The afternoon was spent dealing with three questions. My thoughts on each are briefly summarised below.

How would you define big data?

Big data – data sets with sizes beyond the ability of commonly used software tools and commonly held skills to capture, curate, manage, and process. Big data, and thus the statistics derived from big data, would mostly be created as a by-product of a process that arose as a result of non-statistical activity.

What are the opportunities for official statistics from big data?

It seems that all sorts – large corporates, scientists and small start-ups – do big data and they must do it for a reason. Part of their rationale is speculative as no one can know where the “big data” fashion will end but they do it as it is, or is expected to be, enabling, informative and good for decision-making.

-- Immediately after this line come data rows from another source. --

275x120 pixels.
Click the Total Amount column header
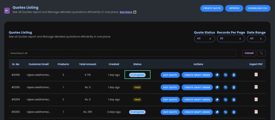coord(88,64)
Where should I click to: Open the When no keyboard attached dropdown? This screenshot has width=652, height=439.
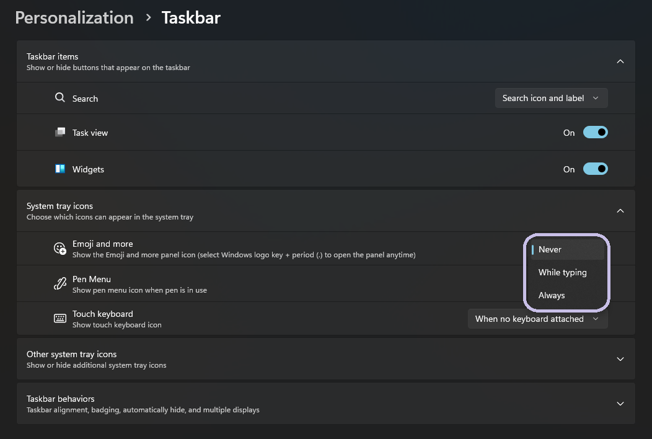537,318
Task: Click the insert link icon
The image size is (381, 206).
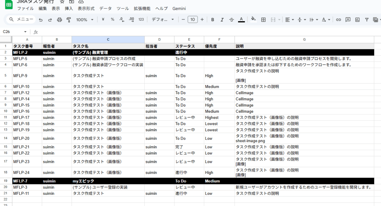Action: tap(338, 19)
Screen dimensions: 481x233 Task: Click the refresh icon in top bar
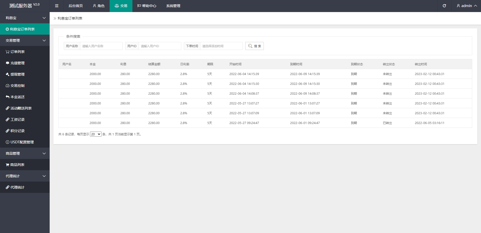click(444, 6)
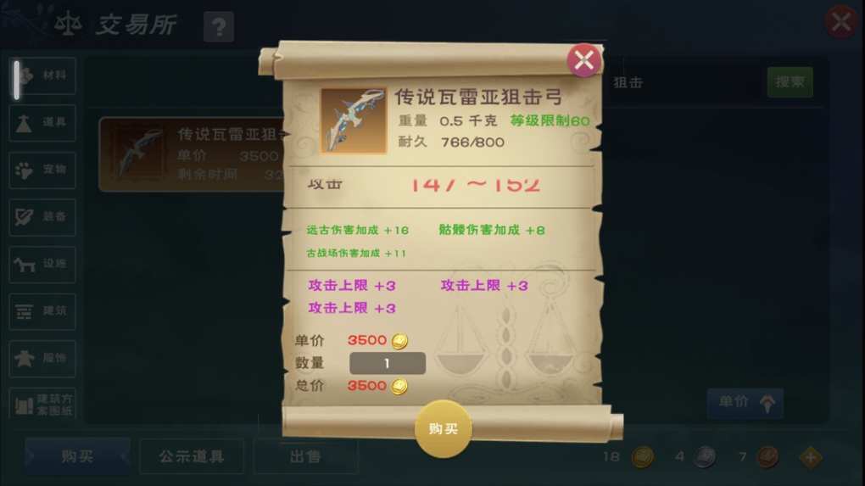The height and width of the screenshot is (486, 865).
Task: Click the sniper bow item thumbnail
Action: coord(354,120)
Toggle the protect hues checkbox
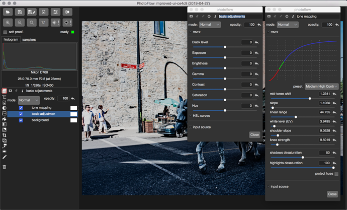This screenshot has height=210, width=347. pyautogui.click(x=336, y=174)
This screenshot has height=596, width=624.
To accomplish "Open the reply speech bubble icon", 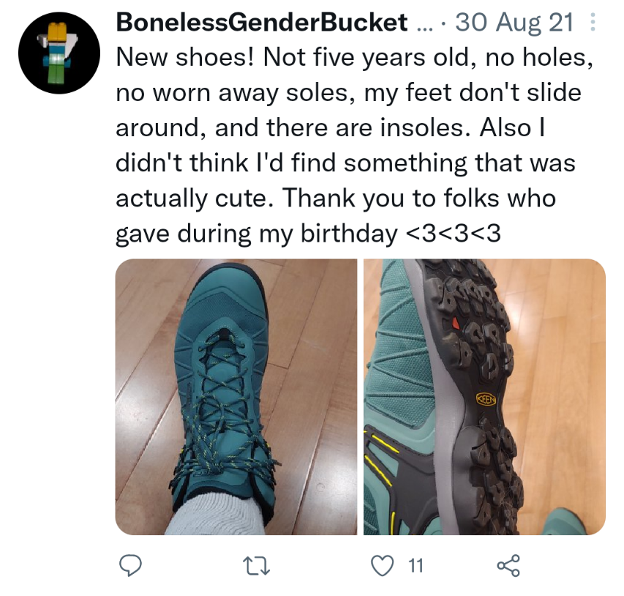I will [130, 565].
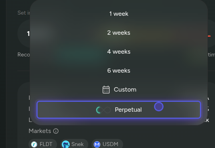Select the 6 weeks duration option
Viewport: 215px width, 148px height.
click(x=119, y=71)
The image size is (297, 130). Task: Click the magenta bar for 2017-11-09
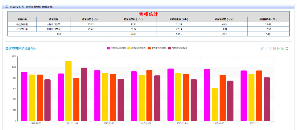171,94
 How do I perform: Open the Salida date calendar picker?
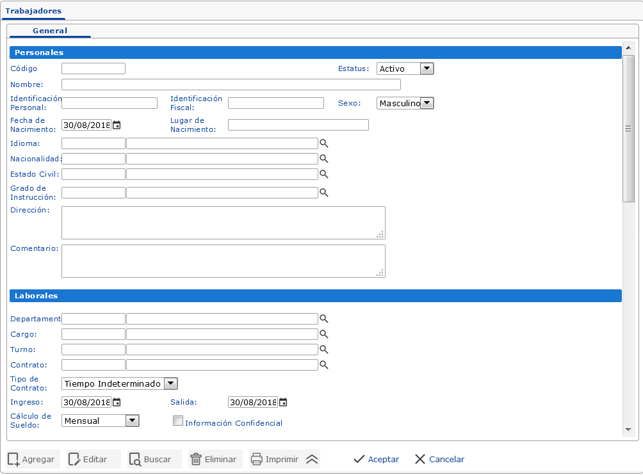pos(283,402)
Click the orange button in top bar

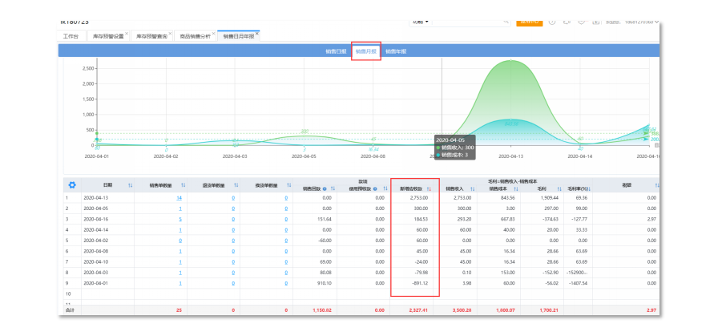530,22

The same should be true for official statistics too – we don’t know where it will lead but there is scope for new, more and more accurate data, produced in a more timely fashion, and probably cheaper (eventually). For NSIs to ignore the opportunity could be to sign their death warrant. Others will encroach in their space leaving the government statisticians with less and less to do. They will maintain their monopoly over official GDP and some other stats but not to engage and lead the big data owners to a place where the data can be a coherent part of the whole (as opposed to unused or used in a detached way) would be damaging to the core of the nation’s evidence base for society.

Response rates are falling and surveys failing, and many of the groups of particular interest do not respond or do not do so in great enough numbers or with adequate accuracy, so action is needed to maintain and enhance the data quality. The economy and society is no longer the one of simple post war definitions when a small army of clipboard data collectors and a big ledger delivered the nation’s numbers.

Government big data is not really big big data as per science so it’s not an impossible task. The 3Vs – volume, velocity and variety – are relatively easy to deal with in social and economic statistics.

Statisticians can help to set the agenda and contextualise if they get their skates on. Or they will be left to wither. Change will happen without them but they can improve the end product if they engage.

An open mind and some experimentation is needed. Some resulting data will be good and useful, some won’t. And the ultimate use is unknowable. Who would have known, if asked 20 years ago, where the internet would have taken us?

What are the challenges / pitfalls that ‘big data’ approaches to official statistics face?

Official statisticians and many academics will have to let old methods and old definitions go. It’s time to adopt a nuclear approach rather than stay with bows and arrows.

There’s no gain in inaction while hiding behind EU requirements for dated statistics or over inflated concerns about privacy. Security is being handled by large privates so it and ethics can be handled by the state too.

Most of the issues with big data are really just the same ones that exist with small data – what do the figures really mean, when is a trend a trend, etc?

I suspect that one major shift that is required in the minds/expectations of the user is that big data is better for “now casting” and probably worse for long term histories as data definitions will change – and statisticians will have little control on that. How do statisticians handle that?